Разумеется. Странно было бы ожидать другого. Что-что, а течения сил — не столько магических, сколь политических, мальчишка всегда улавливал верхним чутьем, как хорошая гончая запах лисицы.
Тем временем Драко вынул из кармана мантии и поставил на стол перед Снейпом небольшой флакон:
— Вот, отец просил передать вам.
— Что это? — Северус был глубоко удивлен. Если была область магии, в которой Люциус не разбирался совершенно, — то это именно зелья.
— Я не знаю, — ответил Драко. — Но думаю, что-то важное. Оно хранилось в личном сейфе отца, запирающее заклинание к которому знает только он. Когда я сегодня собирался к вам, он достал этот флакон и попросил передать. Я думал, вы знаете, что это такое.

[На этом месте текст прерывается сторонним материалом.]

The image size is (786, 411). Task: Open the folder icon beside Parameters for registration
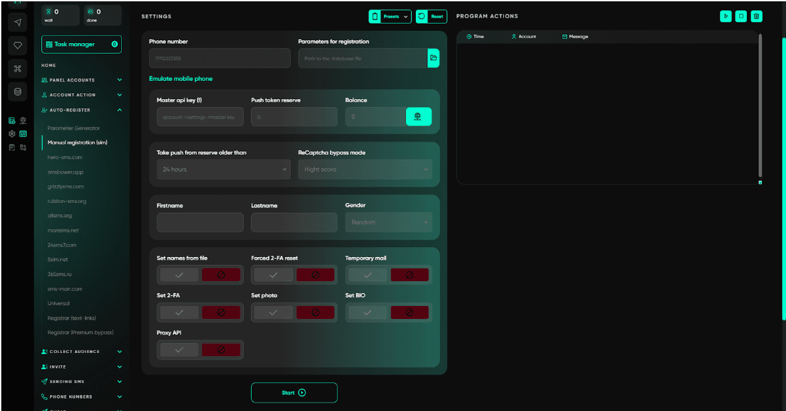point(434,58)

Северус кивнул. Можно будет разобраться с этим позже. В конце концов, он просто обязан спросить — это будет просто невежливо, если он не спросит… И нет здесь никакого неуместного любопытства…
— Как он?
— Постарел, — тихо ответил Малфой, — измучен. Очень худой, седых волос много… Но в остальном, — глаза Драко сверкнули, — прежний.
Северус почувствовал, как медленно распускается тугой узел в желудке. И когда он успел образоваться?
— Рад это слышать. Передай ему мой поклон.
Драко понял намек:
— Непременно, профессор, — он остановился на пороге, светская маска сползла на мгновение с лица. — Спасибо вам… за все.
Северус кивнул в ответ, не доверяя твердости голоса.
* * *
Драко ушел, Снейп поднялся из-за стола, внимательно рассматривая флакон. Что Люциус прислал ему? Настолько важное, что он хранил это в сейфе, доступа к которому не было даже у членов семьи?
Он осторожно откупорил бутылочку, поводил двумя пальцами над горлышком, определяя запах. Всеэссенция. Причем уже активированная. Зачем? Что Люциус хотел этим сказать? Поколебавшись, Северус все-таки воспользовался единственным известным ему способом это узнать — принял тщательно отмеренные три капли зелья. Этого должно хватить на пятиминутное превращение.
Чувствуя, как его охватывает вызванное всеэссенцией изменение, он торопливо прошел в ванную, чтобы взглянуть в единственное в его комнатах зеркало. Из небольшого не говорящего куска амальгированного стекла над раковиной, которым он пользовался при бритье, на него смотрело лицо Жанно.